Civil No. 01-1781 (JRT/FLN).United States District Court, D. Minnesota.
December 7, 2005
Juanita R. Brooks, FISH RICHARDSON — SAN DIEGO, 12390 El Camino Real, San Diego, CA 92130; John C. Adkisson, Jonathan E. Singer, Katherine A. Moerke, FISH RICHARDSON PC, PA — MN, 60 South Sixth Street, Suite 3300, Minneapolis, MN 55402; and Kevin H. Rhodes, 3M COMPANY, PO Box 33427, St. Paul, MN 55113-3427, for plaintiffs.
Roderick G. Dorman and Omer Salik, HENNIGAN BENNETT DORMAN, 601 Figueroa Street South Suite 3300, Los Angeles, CA 90017; and David P. Pearson, WINTHROP WEINSTINE, PA, 225 South Sixth Street, Suite 3500, Minneapolis, MN 55402-4629, for defendant.
ORDER DENYING PLAINTIFFS’ MOTION TO PREVENT DEFENDANT FROM INTRODUCING EVIDENCE OR ARGUMENT REGARDING “INVENTORSHIP”
JOHN TUNHEIM, District Judge
Plaintiffs 3M Innovative Properties Company and Minnesota Mining and Manufacturing Company (collectively “3M”) accuses defendant Avery Dennison Corporation of infringing U.S. Patent No. 5,897,930 (“the ‘930 patent”) by making and selling its EZ Series Fleet Marketing Film. The Court resolved motions in limine during a November 28, 2005, hearing. A residual matter is resolved in this Order: 3M’s request that the Court exclude all evidence and argument regarding inventorship of the ‘930 patent. For the reasons discussed below, the motion is denied.
3M moves to exclude all evidence and argument regarding inventorship of the ‘930 patent. Avery has alleged that the ‘930 patent is invalid under 35 U.S.C. § 102(f) because the ‘930 applicants themselves did not invent the subject matter sought to be patented. Specifically, Avery alleges that 3M omitted Frank Sher as a co-inventor. 3M argues that even if Sher is a co-inventor, the patent is not invalid because 3M can correct inventorship. Pursuant to 35 U.S.C. § 256, inventorship can be corrected if there is no deceptive intent on the part of the omitted inventors. See PerSeptive Biosystems, Inc., v. Pharmacia Biotech, Inc., 225 F.3d 1315, 1318 (Fed. Cir. 2000). 3M argues that Avery has not provided any evidence of deceit on the part of Sher, so there would be no obstacle to 3M correcting inventorship under section 256 by a petition to the Patent and Trademark Office or by motion to this Court. See 37 CFR § 1.324(a). 3M believes that Avery is pursing the inventorship defense to distract the jury from the infringement issue.

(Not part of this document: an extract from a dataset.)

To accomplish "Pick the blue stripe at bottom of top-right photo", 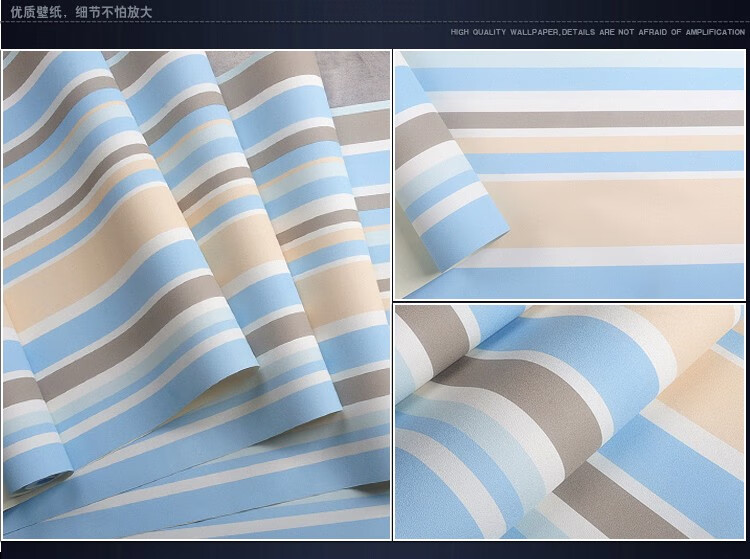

Avery responds that 3M’s ability to correct the patent under section 256 does not make the inventorship issue irrelevant. In support, Avery argues that the jury must determine whether there was incorrect inventorship before the Court assesses if inventorship can be corrected pursuant to section 256. Pannu v. Iolab Corp., 155 F.3d 1344, 1350-1351 (Fed. Cir. 1998). 3M argues that Avery must have evidence of unavailability of correction under section 256 to go forward with its inventorship defense. C.R. Bard, Inc. v. M3 Systems, Inc., 157 F.3d 1340, 1352-53 (Fed. Cir. 1998).
Having raised the inventorship defense, Avery has a right to present it to the jury, regardless of the fact that inventorship might be corrected. As a result, plaintiffs’ motion is denied.
Based on the foregoing, arguments of counsel, and all the records, files and proceedings herein, IT IS HEREBY ORDERED
that plaintiffs’ motion to prevent defendant from introducing evidence or argument regarding “inventorship” [Docket No. 231] isDENIED.